• SUPPLIED DATA:
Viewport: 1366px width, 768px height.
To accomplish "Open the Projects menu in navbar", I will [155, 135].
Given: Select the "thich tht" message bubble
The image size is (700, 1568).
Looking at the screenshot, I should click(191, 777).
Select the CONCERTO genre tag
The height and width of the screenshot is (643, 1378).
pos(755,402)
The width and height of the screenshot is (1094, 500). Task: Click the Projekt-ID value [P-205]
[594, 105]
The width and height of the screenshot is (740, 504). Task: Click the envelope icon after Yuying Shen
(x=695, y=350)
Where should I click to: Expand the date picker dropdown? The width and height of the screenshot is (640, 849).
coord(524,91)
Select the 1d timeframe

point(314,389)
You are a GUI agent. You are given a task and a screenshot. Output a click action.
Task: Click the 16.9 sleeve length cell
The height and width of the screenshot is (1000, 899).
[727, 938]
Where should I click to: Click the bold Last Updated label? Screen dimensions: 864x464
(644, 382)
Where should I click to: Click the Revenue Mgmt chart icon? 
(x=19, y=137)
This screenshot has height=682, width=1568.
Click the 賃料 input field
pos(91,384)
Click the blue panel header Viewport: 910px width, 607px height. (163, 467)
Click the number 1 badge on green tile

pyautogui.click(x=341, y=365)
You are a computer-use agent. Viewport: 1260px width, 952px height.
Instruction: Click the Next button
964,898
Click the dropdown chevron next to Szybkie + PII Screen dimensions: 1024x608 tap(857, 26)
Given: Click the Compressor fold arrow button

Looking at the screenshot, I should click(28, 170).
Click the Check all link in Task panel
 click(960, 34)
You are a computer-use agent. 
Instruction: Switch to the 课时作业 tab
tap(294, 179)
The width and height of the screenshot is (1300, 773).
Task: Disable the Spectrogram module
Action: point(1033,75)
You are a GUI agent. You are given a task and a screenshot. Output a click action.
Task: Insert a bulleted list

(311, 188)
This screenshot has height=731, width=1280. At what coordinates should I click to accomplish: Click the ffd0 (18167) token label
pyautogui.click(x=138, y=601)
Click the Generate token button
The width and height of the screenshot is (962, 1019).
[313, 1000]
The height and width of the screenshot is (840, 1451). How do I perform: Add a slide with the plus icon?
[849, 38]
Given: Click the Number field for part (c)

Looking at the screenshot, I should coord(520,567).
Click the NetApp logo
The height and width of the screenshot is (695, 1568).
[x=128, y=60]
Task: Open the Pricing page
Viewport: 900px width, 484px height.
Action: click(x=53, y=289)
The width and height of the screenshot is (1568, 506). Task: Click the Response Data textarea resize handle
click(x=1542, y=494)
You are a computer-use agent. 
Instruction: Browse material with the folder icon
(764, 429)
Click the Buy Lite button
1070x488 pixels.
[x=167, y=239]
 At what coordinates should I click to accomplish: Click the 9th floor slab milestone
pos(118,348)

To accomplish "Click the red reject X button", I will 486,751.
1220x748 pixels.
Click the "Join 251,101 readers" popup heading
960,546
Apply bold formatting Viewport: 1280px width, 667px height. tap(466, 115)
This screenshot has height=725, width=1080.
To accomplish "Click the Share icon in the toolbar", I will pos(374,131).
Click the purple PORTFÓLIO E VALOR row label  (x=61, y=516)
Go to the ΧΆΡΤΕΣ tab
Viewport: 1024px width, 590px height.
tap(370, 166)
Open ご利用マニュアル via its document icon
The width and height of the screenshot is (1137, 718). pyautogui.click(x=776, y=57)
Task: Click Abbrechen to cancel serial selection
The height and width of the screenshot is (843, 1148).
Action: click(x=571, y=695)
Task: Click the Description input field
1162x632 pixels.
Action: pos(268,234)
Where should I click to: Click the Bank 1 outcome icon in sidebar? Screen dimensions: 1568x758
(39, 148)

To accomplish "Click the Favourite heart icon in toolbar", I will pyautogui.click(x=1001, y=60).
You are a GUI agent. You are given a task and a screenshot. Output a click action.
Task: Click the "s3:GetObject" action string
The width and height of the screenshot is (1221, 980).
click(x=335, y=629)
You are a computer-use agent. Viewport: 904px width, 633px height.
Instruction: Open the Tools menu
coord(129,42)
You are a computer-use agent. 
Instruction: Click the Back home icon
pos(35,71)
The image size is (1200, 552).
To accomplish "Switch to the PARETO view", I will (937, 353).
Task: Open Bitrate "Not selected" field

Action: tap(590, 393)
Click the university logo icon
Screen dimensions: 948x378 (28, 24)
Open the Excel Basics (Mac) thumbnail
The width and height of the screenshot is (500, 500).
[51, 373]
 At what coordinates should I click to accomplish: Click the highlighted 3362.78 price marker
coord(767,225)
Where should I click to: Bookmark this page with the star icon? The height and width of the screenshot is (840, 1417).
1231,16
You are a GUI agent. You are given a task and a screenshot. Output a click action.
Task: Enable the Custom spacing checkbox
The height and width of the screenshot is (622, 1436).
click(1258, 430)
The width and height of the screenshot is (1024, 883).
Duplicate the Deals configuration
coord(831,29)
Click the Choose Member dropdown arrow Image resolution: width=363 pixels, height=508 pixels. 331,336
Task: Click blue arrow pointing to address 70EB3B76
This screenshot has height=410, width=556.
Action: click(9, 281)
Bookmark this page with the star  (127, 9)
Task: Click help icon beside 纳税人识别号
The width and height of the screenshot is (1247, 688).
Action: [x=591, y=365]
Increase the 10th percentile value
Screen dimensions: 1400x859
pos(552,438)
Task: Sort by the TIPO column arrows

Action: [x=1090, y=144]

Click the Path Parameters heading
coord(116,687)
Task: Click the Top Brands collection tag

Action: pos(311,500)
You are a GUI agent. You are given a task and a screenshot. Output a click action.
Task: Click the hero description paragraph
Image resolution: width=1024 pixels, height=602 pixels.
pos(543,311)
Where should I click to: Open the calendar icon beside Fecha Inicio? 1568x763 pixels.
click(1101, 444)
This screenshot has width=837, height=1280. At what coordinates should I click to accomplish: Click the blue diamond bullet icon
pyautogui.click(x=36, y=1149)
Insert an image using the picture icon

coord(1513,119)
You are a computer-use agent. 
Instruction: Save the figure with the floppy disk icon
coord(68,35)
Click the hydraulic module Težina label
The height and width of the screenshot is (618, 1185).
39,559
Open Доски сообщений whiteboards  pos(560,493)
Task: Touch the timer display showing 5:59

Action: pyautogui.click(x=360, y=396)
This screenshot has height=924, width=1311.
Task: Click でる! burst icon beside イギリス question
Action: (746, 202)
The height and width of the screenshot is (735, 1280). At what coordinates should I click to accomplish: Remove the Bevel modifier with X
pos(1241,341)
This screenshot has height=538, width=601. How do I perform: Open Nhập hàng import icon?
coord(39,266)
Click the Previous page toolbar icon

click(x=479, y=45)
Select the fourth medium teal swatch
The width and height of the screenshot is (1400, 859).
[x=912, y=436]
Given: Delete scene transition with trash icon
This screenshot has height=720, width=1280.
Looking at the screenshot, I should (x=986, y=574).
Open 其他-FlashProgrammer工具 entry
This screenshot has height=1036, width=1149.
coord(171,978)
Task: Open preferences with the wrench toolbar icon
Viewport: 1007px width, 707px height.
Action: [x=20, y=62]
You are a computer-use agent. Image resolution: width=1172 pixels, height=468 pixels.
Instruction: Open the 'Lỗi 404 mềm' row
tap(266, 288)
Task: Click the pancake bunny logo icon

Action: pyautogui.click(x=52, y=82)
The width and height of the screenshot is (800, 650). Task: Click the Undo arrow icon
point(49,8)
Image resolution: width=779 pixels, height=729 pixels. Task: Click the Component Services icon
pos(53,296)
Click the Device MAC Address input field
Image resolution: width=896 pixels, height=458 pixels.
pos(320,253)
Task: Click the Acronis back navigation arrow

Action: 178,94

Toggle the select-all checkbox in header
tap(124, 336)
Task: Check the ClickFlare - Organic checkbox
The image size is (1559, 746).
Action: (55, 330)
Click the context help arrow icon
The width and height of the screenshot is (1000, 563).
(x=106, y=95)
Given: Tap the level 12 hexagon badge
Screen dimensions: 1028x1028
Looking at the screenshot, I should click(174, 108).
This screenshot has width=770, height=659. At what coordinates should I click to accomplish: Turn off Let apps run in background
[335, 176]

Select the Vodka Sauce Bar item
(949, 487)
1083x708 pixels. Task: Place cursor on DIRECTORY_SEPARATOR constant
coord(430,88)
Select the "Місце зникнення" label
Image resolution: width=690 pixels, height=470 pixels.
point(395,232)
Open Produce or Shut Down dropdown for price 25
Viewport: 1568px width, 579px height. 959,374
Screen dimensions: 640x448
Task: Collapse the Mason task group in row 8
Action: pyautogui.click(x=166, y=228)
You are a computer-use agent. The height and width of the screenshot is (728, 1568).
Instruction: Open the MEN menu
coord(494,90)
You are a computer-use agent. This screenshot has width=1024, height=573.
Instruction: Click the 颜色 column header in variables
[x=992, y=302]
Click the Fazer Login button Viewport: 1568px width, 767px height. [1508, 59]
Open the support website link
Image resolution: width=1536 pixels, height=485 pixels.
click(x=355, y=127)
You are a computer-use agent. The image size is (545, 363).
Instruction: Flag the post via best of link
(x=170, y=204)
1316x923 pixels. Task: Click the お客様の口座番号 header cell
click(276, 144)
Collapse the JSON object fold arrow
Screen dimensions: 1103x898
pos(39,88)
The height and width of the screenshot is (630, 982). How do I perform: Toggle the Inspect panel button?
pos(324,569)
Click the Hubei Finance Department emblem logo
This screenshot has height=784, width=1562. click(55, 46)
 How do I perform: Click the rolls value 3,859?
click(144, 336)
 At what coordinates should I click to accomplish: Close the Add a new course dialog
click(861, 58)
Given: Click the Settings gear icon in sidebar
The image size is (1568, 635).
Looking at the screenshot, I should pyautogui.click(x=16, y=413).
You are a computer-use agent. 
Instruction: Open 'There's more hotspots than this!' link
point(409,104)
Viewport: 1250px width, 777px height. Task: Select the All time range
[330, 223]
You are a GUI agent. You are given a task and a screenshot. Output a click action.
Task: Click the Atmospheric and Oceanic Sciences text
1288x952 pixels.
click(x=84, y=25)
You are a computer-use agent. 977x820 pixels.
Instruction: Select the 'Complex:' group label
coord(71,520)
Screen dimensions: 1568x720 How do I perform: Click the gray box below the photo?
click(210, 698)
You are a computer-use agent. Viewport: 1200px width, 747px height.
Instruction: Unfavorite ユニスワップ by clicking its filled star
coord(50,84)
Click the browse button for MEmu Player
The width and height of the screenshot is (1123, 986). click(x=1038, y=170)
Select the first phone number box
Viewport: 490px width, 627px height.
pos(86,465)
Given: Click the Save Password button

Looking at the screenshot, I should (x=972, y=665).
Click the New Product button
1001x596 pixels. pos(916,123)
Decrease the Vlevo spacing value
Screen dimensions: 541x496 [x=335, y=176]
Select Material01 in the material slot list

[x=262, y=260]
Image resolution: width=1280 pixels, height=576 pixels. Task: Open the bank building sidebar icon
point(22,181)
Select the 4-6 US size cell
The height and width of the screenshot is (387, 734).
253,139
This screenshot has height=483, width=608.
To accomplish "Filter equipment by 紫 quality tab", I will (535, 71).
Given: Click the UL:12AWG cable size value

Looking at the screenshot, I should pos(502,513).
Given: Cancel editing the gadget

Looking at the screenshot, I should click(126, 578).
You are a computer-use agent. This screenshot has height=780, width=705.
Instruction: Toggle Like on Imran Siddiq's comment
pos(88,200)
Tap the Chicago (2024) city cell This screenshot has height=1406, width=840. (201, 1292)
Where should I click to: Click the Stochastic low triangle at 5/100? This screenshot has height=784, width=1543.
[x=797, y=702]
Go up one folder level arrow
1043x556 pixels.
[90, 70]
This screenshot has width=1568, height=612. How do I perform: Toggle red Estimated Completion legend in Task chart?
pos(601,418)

• EXERCISE DETAILS: Copy out each line of the data containing the string "will".

• WRITTEN REPLY:
To accomplish "Open the Projects menu in navbar", I will [155, 135].
To accomplish "Click the red reject X button", I will 486,751.
To accomplish "Click the Share icon in the toolbar", I will pos(374,131).
To accomplish "Click the Favourite heart icon in toolbar", I will pyautogui.click(x=1001, y=60).
To accomplish "Switch to the PARETO view", I will (937, 353).
To accomplish "Filter equipment by 紫 quality tab", I will (535, 71).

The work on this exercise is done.